Zulip Chat Archive

Stream: Geographic locality

Topic: Paris-Bonn


Bart Michels (Jun 07 2022 at 20:14):

Hi, I'm a PhD student at Paris 13, but currently on an exchange in Bonn, working in analytic number theory and automorphic forms.

Kevin Buzzard (Jun 07 2022 at 21:54):

What definition of an automorphic form do you use? I have had my eye on the adelic definition for a while but there's still plenty of work to do before we have it.

Bart Michels (Jun 08 2022 at 07:40):

The classical one should be easier to implement, although it's not really the "right" definition. So you have semisimple Lie group G, the universal enveloping algebra U(g), a maximal compact subgroup K, discrete subgroup Gamma of finite co-volume (this last bit can be expressed without defining a measure on the quotient). U(g) has an action on smooth functions by its universal property (here you need vector fields, the Lie bracket), and take functions on G that are right K-invariant (say), left Gamma-invariant and that are joint eigenfunctions for the center Z(U(g)).
... and I forgot about Hecke operators, which are a pain unless G=SL_n and Gamma is very concrete, like SL_n(Z) or something that comes from a central simple algebra.

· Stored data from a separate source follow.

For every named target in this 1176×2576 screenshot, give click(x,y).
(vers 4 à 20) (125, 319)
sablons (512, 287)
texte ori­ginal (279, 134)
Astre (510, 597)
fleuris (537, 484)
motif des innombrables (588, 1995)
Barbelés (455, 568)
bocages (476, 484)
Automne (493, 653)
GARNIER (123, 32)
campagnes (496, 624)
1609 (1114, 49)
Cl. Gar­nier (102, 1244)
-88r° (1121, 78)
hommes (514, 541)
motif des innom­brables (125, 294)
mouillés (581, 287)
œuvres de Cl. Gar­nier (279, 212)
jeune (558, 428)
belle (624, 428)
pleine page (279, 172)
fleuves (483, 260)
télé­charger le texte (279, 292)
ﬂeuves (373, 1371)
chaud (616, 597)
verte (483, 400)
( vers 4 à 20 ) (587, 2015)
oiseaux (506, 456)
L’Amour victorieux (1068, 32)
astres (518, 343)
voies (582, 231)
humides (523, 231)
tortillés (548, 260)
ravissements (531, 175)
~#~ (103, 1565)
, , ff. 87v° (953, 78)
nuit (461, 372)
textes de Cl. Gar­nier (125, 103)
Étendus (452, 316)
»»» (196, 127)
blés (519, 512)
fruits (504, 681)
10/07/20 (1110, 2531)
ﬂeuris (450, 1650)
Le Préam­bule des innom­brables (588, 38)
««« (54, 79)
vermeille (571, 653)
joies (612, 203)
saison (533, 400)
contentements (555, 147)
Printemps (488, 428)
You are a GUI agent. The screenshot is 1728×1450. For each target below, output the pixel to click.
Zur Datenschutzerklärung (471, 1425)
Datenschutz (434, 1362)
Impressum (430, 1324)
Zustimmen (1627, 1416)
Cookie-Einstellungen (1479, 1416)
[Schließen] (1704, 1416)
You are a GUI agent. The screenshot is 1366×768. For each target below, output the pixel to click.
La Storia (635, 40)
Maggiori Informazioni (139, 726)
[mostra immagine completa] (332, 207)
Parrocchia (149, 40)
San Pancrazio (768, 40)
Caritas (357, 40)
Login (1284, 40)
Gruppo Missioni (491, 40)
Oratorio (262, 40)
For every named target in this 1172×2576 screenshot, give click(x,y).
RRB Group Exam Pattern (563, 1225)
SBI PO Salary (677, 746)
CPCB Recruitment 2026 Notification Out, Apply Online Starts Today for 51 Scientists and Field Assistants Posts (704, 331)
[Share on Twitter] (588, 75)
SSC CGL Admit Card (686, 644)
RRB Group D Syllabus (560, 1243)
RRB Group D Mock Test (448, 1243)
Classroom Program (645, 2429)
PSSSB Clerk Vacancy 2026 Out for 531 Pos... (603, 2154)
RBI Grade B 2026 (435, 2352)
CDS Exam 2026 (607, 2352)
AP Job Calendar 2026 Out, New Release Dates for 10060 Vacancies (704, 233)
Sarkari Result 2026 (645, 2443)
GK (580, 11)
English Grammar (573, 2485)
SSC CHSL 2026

Kevin Buzzard (Jun 08 2022 at 07:49):

It seems to me that we're getting closer and closer to being able to state that definition in Lean. We have universal enveloping algebras but I'm not sure we have enough glue yet to enable them to act on functions on the Lie group.

Bart Michels (Jun 08 2022 at 07:53):

For analytic NT, I'm worried about things like:
log(1+O(x)) + (1+x)^2 = 1+O(x)
which are very common. (The example is very constructed of course, but O's do appear on both sides of the equality and sometimes nested. Equalities should always be read left-to-right with ∀ quantifiers over the O's in the LHS and ∃'s for the RHS.)
You can replace all O's by functions and formulate it as a ∀∃-statement about (partial) functions, but I'd like to approximate the notation we use as best as possible, even just as an experiment.

Kevin Buzzard (Jun 08 2022 at 07:59):

My impression is that the formalisation community only just started thinking seriously about O notation and I'm sure there's still a lot to learn.